Construction of Function-Oriented Core-Shell Nanostructures in Hydrogen-Bonded Organic Frameworks for Near-Infrared-Responsive Bacterial Inhibition

Exploration of effective ways to integrate various functional species into hydrogen-bonded organic frameworks (HOFs) is critically important for their applications but highly challenging.

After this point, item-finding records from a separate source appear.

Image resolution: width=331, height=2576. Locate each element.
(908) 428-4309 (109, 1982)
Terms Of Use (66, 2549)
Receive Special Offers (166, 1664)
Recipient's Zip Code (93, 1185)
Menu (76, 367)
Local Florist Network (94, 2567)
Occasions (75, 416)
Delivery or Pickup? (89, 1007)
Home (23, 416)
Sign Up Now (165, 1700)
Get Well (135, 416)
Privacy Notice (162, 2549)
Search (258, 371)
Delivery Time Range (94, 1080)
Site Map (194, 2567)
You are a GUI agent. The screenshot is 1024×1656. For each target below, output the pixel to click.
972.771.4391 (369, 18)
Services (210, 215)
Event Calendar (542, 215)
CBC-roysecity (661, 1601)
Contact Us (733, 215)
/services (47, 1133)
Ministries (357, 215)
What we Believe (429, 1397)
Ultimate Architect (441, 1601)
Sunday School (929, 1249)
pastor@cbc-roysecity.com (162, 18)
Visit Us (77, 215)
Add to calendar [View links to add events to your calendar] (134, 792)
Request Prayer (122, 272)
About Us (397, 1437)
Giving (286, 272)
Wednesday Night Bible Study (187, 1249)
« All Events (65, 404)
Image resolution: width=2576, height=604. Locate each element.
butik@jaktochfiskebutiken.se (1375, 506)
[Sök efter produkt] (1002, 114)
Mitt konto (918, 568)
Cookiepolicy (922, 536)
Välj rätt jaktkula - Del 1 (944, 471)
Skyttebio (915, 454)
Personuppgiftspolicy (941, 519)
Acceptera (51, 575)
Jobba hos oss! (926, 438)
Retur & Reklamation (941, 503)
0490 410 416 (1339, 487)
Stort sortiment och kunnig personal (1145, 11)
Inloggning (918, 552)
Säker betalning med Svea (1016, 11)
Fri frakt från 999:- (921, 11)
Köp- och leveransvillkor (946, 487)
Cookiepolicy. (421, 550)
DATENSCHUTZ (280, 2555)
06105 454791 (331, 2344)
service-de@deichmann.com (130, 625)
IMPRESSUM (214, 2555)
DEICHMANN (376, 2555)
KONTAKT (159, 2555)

In this study, according to the bottle-around-ship strategy, core-shell heterostructure of upconversion nanoparticles (UCNPs) and HOFs was fabricated for the first time via a ligand-grafting stepwise method. The UCNPs core can effectively upconvert near-infrared (NIR) irradiation (980 nm) into visible light (540 nm and 653 nm), which further excites the perylenediimide-based HOF shell through resonance energy transfer. In this way, the nanocomposite inherits the high porosity, excellent photothermal and photodynamic efficiency, NIR photoresponse from two parent materials, achieving intriguing NIR-responsive bacterial inhibition toward Escherichia coli. This study may shed light on the design of functional HOF-based composite materials, not only enriching the HOF library but also broadening the horizon of their potential applications.

Automated summary

The bottle-around-ship strategy was used to fabricate a core-shell heterostructure of UCNPs and HOFs, achieving intriguing NIR-responsive bacterial inhibition toward Escherichia coli.